KarenSDR. made it! (author)2017-11-26

Thanks for the files! I've been wanting to do this since I read about it in a Martin Gardner book about 40 years ago, but I was daunted by the thought of drawing all the diagrams and the thought of all those matchboxes. Your site made me think of it again. I did some thinking about what else I could use besides matchboxes, and finally egg cartons occurred to me. I had to cut off the number labels to make your diagrams fit, but I just wrote the numbers in ink very small next to each diagram.

It didn't take long for it to start beating me. My problem is that haven't been systematic. I just kept playing games without keeping track of what I'd done already, so I don't know if some of the level 6 boxes ever come up. Anyway, it's been great fun.

NolaA2 made it! (author)2017-05-31

I don't have a good source for matchboxes in that quantity so I went to the craft store and got a bunch of tiny ziplock bags. I slipped the pictures inside with the beads.

mrsmerwin (author)2017-05-17

Ok, I just printed everything. I am curious about why there are numbers on each of the box covers (2, 4, or 6)

I would love to get my hands on that tic-tac-toe game. I have a few students that are fascinated by this whole idea. They want me to make it yesterday. For a group that complains about doing math, they do seem to love the challenges.

Erik973 (author)mrsmerwin2017-05-20

Hi! The numbers on the box covers are the move numbers, so you would make the move, and the machine makes the second move (labeled with a 2) and you would make the third move, and the machine will make the fourth move (labeled with a 4)

By the way, this is not tic-tac-toe, because tic-tac-toe would require many more boxes (304), but this is a mini-chess game, so it only requires 24 matchboxes.

PS: I think your students will like it!

mrsmerwin (author)Erik9732017-05-21

That is what I thought the numbers were. I just wanted to be sure. I almost have the 24 boxes done.

I am working on thematic tac toe moves separately. I think I have the first 3 machine drawn out--moves 2, 4, and 6. I spent last evening removing duplicates (rotations and reflections). I was hoping for a way to double check my work before I make it and screw it up. I guess I will just have to see if I end up with exactly 304. How certain are you that this is the exact number?
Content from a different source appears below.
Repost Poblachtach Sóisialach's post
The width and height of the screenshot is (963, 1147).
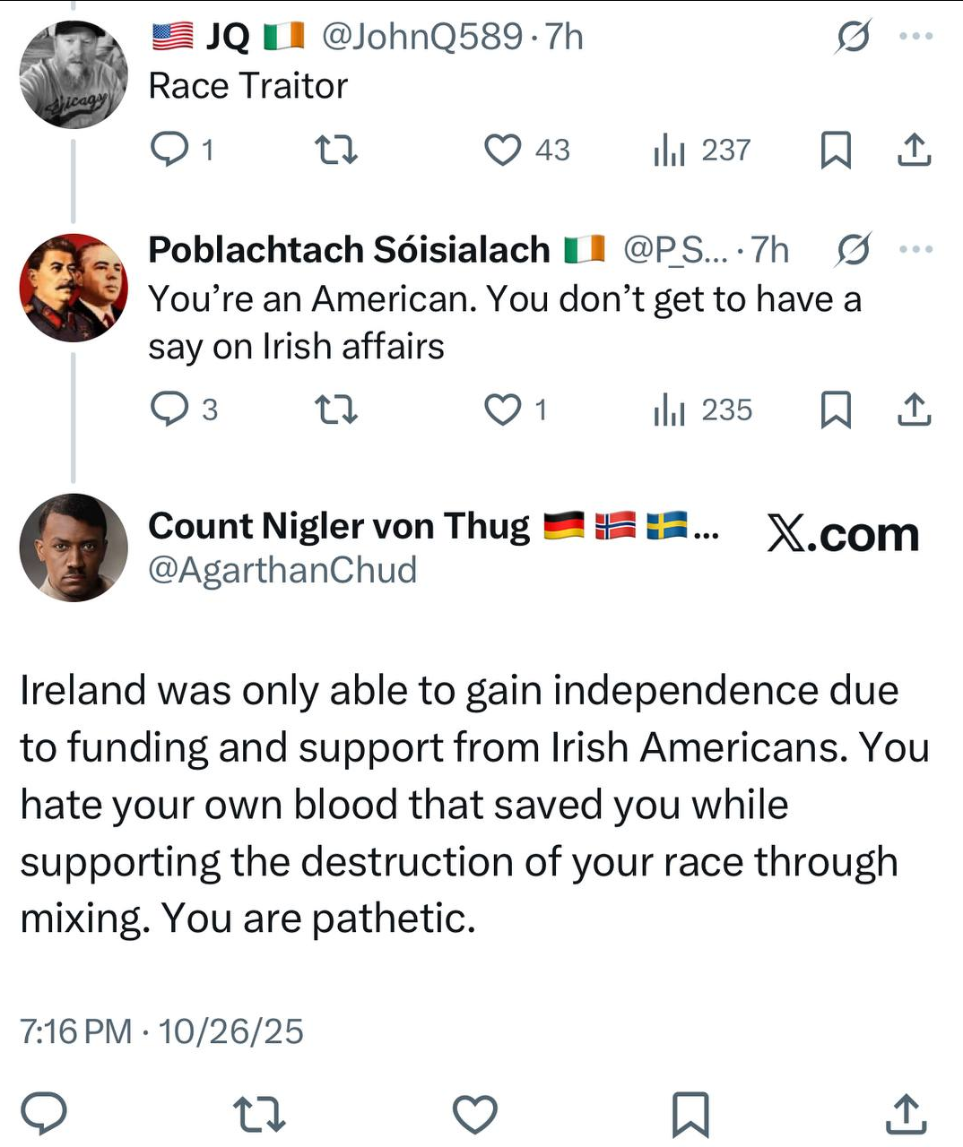pos(337,410)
pavelanni (author)mrsmerwin2017-05-23

You can take a look at this article--it describes the tic-tac-toe machine in great detail: http://shorttermmemoryloss.com/menace/
Or just google 'tic tac toe matchbox machine' or 'menace'

mrsmerwin (author)pavelanni2017-05-24

I read the article. It was great. I understand a lot more now--even the name MENACE. I love the game GO but haven't played it in years. I will have to get it back out. It might be time to re-learn it. Thanks again for all the great new things to ponder.
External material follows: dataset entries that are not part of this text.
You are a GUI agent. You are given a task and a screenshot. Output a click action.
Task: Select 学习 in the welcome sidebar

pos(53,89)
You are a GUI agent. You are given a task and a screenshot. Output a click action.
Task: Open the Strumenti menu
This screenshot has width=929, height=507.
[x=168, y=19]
mrsmerwin (author)pavelanni2017-05-23

I tried Google without much success. Thanks for the link.

Granzeier (author)2017-05-15

Donald Michie, a British mathematician wrote about this type (matchbox) learning and it was published in the early 1960s. The great Mathematical Games author from Scientific American, Martin Gardner, wrote about it in 1962 (

http://cs.williams.edu/~freund/cs136-073/GardnerHexapawn.pdf.) He then went on to describe this Hexapawn game. You did a great job of describing this and making an old game into something modern readers may enjoy.

pavelanni (author)Granzeier2017-05-15

Thanks for you kind words! Yes, that's precisely the article we (Erik and me, his dad) used as a guidance to build the machine. I found descriptions of other similar machines, e.g. to play tic-tac-toe, but that one requires 304 matchboxes! Next time... :-)

ThirdEarthDesign (author)2017-05-14

Very interesting, I've not seen this before. Thanks for sharing!

mrsmerwin (author)2017-05-14

I hate chess--takes too long, is slow, and hard to find a partner to play with--at least one that I want to spend that much time with. This looks like fun. I may have some suitable matchbox substitutes in my basement. Thanks for the project and the game to add to my collection.

DIY Hacks and How Tos (author)2017-05-13

Interesting. I have never seen a mini chess set like this before. I am going to have to try it.